# Reading passage
--- begin ---
Due to the flow-through treatment of certain costs including depreciation, financial charges and income taxes in our Canadian rate-regulated pipelines, changes in these costs impact our comparable EBITDA despite having no significant effect on net income.
Comparable earnings from continuing operations
Fourth quarter 2025 versus fourth quarter 2024
Comparable earnings decreased by $76 million or $0.07 per common share for the three months ended December 31, 2025 compared to the same period in 2024 primarily due to the net effect of the following:
•changes in comparable EBITDA described above
•lower AFUDC primarily due to the completion of the Southeast Gateway pipeline
•higher income tax expense primarily due to the impact of Mexico foreign exchange exposure and higher flow-through income taxes
•higher depreciation and amortization primarily due to higher depreciation rates on the NGTL System under the 2025-2029 NGTL Settlement and from Columbia Gas as a result of the Columbia Gas Settlement
•lower interest income and other due to an increase in insurance-related provisions and lower interest earned on short-term investments
•higher interest expense due to lower realized gains on derivatives used to manage our interest rate risk, increased levels of short-term borrowing and long-term debt issuances and maturities
•higher net income attributable to non-controlling interests is primarily the result of higher net income recognized from the Columbia Gas and Columbia Gulf assets, partially offset by the net effect of higher tax expense, higher EBITDA and lower AFUDC in TGNH following Southeast Gateway pipeline's completion in second quarter 2025 and the overall impact of foreign exchange
•risk management activities used to manage our foreign exchange exposure to net liabilities in Mexico and to U.S. dollar-denominated income and the revaluation of our peso-denominated net monetary liabilities to U.S. dollars.
TC Energy Management's discussion and analysis 2025 | 121
Foreign exchange
Certain of our businesses generate all or most of their earnings in U.S. dollars and, since we report our financial results in Canadian dollars, changes in the value of the U.S. dollar against the Canadian dollar directly affect our comparable EBITDA and may also impact comparable earnings. As our U.S. dollar-denominated operations continue to grow, this exposure increases. A portion of the U.S. dollar-denominated comparable EBITDA exposure is naturally offset by U.S. dollar-denominated amounts below comparable EBITDA within Depreciation and amortization, Interest expense and other income statement line items. A portion of the remaining exposure is actively managed on a rolling forward basis up to three years using foreign exchange derivatives; however, the natural exposure beyond that period remains. The net impact of the U.S. dollar movements on comparable earnings during the three months ended December 31, 2025 after considering natural offsets and economic hedges was not significant.
The components of our financial results denominated in U.S. dollars are set out in the table below, including our U.S. Natural Gas Pipelines and Mexico Natural Gas Pipelines operations. Comparable EBITDA is a non-GAAP measure.
--- end ---
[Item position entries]
--- begin ---
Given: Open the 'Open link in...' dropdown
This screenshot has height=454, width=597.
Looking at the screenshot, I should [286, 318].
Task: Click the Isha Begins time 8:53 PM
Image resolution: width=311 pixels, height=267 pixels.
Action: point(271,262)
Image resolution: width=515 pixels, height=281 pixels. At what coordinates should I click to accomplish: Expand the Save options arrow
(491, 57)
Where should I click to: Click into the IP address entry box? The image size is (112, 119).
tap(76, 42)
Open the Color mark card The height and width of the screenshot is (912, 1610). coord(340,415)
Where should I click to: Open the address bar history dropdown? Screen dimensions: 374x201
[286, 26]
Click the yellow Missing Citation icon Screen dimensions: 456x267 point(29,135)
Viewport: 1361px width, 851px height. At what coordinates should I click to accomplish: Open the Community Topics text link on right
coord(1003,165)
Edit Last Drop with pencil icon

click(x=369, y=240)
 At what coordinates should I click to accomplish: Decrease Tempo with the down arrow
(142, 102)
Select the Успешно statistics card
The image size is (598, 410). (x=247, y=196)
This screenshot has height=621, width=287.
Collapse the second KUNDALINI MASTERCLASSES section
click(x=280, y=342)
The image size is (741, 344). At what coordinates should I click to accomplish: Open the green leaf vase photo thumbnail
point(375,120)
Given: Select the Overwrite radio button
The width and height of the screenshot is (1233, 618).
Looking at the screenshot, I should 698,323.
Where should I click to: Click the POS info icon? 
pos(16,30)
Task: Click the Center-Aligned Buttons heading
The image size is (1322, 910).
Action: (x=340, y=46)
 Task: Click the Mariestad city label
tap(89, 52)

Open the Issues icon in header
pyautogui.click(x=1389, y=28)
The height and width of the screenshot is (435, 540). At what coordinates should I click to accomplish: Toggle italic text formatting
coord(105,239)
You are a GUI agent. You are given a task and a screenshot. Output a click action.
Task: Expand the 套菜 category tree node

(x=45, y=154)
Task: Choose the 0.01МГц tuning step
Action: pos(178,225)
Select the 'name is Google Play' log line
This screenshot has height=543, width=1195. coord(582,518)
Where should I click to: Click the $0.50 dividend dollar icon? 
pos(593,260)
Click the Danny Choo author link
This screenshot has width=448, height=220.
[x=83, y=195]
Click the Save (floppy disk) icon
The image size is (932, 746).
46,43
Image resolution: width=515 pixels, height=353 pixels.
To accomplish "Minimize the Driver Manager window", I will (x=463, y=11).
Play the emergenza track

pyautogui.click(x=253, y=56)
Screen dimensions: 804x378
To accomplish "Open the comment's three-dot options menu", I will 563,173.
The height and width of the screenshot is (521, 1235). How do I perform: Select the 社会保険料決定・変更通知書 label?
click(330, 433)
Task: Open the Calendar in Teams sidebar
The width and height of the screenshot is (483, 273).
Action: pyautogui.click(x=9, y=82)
--- end ---
# Goal 1
Duplicate the listing, starting at its first line and ending at the line that contains "click(x=369, y=240)".
# Goal 2
Go on with the financial discussion passage from the point where it stops.
The financial discussion passage and the listing are independent of each other.

# Response 1
Given: Open the 'Open link in...' dropdown
This screenshot has height=454, width=597.
Looking at the screenshot, I should [286, 318].
Task: Click the Isha Begins time 8:53 PM
Image resolution: width=311 pixels, height=267 pixels.
Action: point(271,262)
Image resolution: width=515 pixels, height=281 pixels. At what coordinates should I click to accomplish: Expand the Save options arrow
(491, 57)
Where should I click to: Click into the IP address entry box? The image size is (112, 119).
tap(76, 42)
Open the Color mark card The height and width of the screenshot is (912, 1610). coord(340,415)
Where should I click to: Open the address bar history dropdown? Screen dimensions: 374x201
[286, 26]
Click the yellow Missing Citation icon Screen dimensions: 456x267 point(29,135)
Viewport: 1361px width, 851px height. At what coordinates should I click to accomplish: Open the Community Topics text link on right
coord(1003,165)
Edit Last Drop with pencil icon

click(x=369, y=240)

# Response 2
Pre-tax U.S. dollar-denominated income and expense items - from continuing operations
| | | | | | | | | | | | | | |
| three months ended December 31 | | 2025 | | 2024 |
| (millions of US$) | |
| | | | |
| Comparable EBITDA | | | | |
| U.S. Natural Gas Pipelines | | 996 | | | 859 | |
Mexico Natural Gas Pipelines | | 285 | | | 167 | |
| | 1,281 | | | 1,026 | |
| Depreciation and amortization | | (211) | | | (191) | |
Interest expense on long-term debt and junior subordinated notes | | (434) | | | (440) | |
| Interest income and other | | 22 | | | 51 | |
| | | | |
| Allowance for funds used during construction | | 16 | | | 159 | |
Net (income) loss attributable to non-controlling interests included in comparable earnings and other | | (127) | | | (125) | |
| | | 547 | | | 480 | |
| Average exchange rate - U.S. to Canadian dollars | | 1.39 | | | 1.40 | |
Foreign exchange related to Mexico Natural Gas Pipelines
Changes in the value of the Mexican peso against the U.S. dollar can affect our comparable earnings as a portion of our Mexico Natural Gas Pipelines monetary assets and liabilities are peso-denominated, while our financial results are denominated in U.S. dollars for our Mexico operations. These peso-denominated balances are revalued to U.S. dollars, creating foreign exchange gains and losses that are included in Income (loss) from equity investments, Foreign exchange (gains) losses, net and Net income (loss) attributable to non-controlling interests in the Consolidated statement of income.
In addition, foreign exchange gains or losses calculated for Mexico income tax purposes on the revaluation of U.S. dollar‑denominated monetary assets and liabilities result in a peso-denominated income tax exposure for these entities, leading to fluctuations in Income from equity investments and Income tax expense. This exposure increases as our U.S. dollar‑denominated net monetary liabilities grow.
The above exposures are managed using foreign exchange derivatives, although some unhedged exposure remains. The impacts of the foreign exchange derivatives are recorded in Foreign exchange (gains) losses, net in the Consolidated statement of income. Refer to the Financial risks and financial instruments section for additional information.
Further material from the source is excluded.